The Impact of Lump Sum Payments on Centrelink and Pension
My name is Wally David. I’m a proud husband and father and I advise people on money for a living. I’ve been doing this money thing for over a decade and have a keen passion for educating people on their options by simplifying information into everyday language and cutting to the chase. I try and avoid fancy words and jargon, and present information in a way that helps you make smart decisions with your hard-earned.
So, your Great-Aunt Thelma has passed away and with no kids of her own, she has kindly left you some funds in her Will. Or, maybe you want to withdraw $20,000 from your super so that you can finally update the kitchen at home. But do you need to advise Centrelink? And will it affect your pension?
The short answer is – it depends! If you’ve followed my material for long enough, you would know that there is rarely a one-size-fits-all answer with these types of questions.
Lump sum payments and Centrelink Let’s start with the easy part.
1. Do you need to notify Centrelink?
If you receive a lump sum of more than $2,000, they want to know about it within 14 days so that they can adjust your payment, if required.
2. How is the lump sum payment assessed?
Many of the common lump sum payments are generally not treated as income. These include such things as:
• An inheritance from Great-Aunt Thelma;
• Lump sum withdrawals from your super (also referred to as commutations);
• Insurance payouts for damages to property; and
• For those that enjoy the odd flutter on Melbourne Cup day, single or occasional gambling wins!

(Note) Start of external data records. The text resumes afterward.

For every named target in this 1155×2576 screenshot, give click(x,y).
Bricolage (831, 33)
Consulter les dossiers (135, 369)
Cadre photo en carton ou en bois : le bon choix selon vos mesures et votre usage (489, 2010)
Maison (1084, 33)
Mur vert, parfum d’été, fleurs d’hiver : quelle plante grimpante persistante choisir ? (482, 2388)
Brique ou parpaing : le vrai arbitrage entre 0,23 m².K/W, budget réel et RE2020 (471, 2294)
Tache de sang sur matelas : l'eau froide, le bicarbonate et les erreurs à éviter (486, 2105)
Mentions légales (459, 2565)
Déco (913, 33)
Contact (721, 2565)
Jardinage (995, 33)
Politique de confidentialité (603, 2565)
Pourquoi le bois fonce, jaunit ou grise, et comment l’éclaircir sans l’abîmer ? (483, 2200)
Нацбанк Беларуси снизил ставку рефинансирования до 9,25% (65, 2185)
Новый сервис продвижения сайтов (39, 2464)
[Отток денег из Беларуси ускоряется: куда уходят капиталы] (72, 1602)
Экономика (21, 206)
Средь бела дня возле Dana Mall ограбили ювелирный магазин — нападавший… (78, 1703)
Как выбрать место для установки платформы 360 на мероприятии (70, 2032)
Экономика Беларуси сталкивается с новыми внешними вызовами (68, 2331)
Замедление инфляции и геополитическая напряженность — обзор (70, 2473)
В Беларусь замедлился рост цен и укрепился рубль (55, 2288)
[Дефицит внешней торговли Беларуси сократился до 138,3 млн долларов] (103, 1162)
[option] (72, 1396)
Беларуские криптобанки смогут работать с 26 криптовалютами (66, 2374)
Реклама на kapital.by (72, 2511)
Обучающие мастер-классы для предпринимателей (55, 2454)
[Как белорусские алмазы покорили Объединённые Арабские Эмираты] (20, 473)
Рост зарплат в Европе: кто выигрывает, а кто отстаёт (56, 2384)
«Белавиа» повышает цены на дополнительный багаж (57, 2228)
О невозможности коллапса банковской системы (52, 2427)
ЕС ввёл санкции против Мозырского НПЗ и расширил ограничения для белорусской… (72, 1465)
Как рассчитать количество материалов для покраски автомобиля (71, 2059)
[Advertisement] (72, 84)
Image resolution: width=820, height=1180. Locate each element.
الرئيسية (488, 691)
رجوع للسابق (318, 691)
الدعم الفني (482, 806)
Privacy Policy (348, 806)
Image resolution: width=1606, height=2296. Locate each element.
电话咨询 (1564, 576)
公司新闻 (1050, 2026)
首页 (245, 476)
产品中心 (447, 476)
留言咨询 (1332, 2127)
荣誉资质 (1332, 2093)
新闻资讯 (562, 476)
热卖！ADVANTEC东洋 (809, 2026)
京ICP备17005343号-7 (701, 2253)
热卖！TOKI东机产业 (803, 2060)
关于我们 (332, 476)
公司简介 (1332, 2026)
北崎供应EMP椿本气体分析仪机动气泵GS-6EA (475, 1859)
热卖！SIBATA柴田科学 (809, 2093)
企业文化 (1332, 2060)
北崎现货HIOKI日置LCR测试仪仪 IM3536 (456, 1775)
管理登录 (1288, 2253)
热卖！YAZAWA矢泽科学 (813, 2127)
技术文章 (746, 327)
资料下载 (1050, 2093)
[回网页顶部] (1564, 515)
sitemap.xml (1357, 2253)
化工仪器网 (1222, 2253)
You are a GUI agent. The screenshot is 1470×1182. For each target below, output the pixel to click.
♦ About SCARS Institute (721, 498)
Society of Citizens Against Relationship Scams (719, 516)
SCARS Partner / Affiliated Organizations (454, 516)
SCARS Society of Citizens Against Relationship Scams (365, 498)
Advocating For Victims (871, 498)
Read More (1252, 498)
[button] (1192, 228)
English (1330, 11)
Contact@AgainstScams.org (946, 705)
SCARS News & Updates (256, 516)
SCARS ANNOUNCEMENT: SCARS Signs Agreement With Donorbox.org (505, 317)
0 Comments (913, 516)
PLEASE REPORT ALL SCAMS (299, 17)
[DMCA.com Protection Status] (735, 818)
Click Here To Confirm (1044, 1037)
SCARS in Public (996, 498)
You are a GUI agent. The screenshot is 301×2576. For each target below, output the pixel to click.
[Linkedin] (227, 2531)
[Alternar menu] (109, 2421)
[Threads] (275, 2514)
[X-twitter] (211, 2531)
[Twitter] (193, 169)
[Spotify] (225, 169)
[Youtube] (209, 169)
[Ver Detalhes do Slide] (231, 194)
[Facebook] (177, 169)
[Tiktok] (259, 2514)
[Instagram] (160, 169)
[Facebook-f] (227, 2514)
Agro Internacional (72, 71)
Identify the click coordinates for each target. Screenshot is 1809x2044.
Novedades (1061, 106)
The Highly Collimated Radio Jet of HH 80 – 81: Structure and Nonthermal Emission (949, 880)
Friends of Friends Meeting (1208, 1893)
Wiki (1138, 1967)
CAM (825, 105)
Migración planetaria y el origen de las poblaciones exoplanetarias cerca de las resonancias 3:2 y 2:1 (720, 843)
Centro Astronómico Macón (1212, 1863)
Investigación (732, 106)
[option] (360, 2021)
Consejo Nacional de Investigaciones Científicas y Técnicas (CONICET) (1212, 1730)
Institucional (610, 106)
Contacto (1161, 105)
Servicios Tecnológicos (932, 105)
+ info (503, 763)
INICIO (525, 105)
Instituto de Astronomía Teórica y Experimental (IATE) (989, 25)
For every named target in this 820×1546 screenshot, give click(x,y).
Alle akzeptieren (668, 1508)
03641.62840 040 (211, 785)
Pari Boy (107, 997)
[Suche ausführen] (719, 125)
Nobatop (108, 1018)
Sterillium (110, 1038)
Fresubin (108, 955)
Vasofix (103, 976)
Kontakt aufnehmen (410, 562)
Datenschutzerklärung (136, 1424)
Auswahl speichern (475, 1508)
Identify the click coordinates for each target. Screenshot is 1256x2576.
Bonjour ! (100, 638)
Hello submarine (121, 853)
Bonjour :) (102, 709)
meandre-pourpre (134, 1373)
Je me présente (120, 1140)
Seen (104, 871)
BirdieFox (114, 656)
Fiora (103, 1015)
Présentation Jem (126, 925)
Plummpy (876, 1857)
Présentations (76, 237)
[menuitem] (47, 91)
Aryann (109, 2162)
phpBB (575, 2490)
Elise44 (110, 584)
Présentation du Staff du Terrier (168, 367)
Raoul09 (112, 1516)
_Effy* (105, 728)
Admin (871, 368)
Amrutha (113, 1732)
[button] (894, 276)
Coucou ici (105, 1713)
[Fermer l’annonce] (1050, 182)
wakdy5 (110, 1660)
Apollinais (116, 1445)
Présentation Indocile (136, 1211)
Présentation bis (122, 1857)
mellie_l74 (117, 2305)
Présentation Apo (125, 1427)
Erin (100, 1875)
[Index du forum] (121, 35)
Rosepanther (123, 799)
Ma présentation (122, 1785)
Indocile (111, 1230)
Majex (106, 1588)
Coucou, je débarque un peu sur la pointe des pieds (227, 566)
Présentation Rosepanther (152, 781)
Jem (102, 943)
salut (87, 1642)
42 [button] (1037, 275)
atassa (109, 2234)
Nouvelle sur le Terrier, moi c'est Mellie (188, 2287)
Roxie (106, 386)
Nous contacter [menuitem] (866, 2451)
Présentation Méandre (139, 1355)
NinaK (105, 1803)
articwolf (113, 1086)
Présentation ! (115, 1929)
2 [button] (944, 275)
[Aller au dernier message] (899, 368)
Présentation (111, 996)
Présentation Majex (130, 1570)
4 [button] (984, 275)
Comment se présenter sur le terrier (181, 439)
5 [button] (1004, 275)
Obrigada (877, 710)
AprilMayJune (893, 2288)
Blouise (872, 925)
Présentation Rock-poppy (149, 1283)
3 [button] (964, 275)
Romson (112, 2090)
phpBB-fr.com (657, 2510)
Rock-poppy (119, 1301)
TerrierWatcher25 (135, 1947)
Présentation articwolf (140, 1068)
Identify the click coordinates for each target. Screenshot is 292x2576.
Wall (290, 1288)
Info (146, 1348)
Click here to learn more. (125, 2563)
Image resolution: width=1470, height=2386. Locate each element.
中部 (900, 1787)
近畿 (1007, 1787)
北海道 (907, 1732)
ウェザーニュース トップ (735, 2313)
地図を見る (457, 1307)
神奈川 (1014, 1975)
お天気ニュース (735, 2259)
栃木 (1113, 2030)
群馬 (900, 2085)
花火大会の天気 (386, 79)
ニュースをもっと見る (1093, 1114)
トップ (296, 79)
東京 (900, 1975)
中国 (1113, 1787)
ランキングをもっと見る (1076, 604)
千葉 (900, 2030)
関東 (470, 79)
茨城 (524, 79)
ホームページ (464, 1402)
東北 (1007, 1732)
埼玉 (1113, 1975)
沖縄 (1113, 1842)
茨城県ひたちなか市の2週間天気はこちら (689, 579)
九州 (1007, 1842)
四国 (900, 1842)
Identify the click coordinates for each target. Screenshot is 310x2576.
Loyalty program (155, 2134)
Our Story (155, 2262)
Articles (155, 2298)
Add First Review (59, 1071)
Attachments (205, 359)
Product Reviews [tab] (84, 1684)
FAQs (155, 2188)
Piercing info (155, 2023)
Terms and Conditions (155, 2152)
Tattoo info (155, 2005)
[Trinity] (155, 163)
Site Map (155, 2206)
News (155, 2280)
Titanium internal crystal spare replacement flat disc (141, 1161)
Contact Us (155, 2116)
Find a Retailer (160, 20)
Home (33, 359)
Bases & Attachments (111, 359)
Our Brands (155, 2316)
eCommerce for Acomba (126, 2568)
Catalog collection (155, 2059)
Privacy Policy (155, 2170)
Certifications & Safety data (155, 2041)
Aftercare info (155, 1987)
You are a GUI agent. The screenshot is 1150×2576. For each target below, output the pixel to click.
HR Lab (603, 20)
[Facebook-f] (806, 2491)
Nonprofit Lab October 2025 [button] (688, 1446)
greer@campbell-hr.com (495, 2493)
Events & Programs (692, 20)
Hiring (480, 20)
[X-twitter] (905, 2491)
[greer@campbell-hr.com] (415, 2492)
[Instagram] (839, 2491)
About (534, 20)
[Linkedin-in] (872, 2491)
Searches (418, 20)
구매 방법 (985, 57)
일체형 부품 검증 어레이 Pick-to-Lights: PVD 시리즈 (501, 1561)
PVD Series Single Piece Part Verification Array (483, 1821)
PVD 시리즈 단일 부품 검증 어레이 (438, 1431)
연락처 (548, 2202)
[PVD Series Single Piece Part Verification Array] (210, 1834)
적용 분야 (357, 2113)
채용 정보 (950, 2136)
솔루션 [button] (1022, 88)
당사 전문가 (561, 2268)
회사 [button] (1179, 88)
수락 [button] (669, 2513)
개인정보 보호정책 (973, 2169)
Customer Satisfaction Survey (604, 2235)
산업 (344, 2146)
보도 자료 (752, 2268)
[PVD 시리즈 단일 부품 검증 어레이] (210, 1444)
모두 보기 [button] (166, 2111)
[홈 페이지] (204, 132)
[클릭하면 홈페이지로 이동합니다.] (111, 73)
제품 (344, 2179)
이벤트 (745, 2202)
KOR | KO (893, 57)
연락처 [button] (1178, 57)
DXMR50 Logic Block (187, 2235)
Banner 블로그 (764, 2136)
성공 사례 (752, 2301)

3. Does it matter how you use the money?
This is where is gets a little tricky.
If you spend the funds on items that are not normally assessed by Centrelink, such as repairs and/or improvements around your home, you should be in the clear. By that I mean that these should not change the value of your assets that are assessed. However, you still need to let our friends at Centrelink know about the payment and how you used the money.
Alternatively, if you use the cash to splurge on a new caravan or speed-boat, this will be considered an asset and it may affect your rate of payment.
Investing the lump sum into the stock market or other financial investments will also be assessed, both as an asset and under the deeming rules for income. If you’re thinking about adding to your property empire with the proceeds, different rules apply again.
And finally, if the intention is to gift some funds to the grand-kids, this can also alter your payment. For more information on gifting.
4. What lump sums get treated as income?
I’ve touched on some of the more common sources of lump sum payments. But there are certain types of payments that can be considered as income with potentially a greater impact on your pension. Some examples include distributions from a family trust or private company, or any bonuses you receive from the boss at work.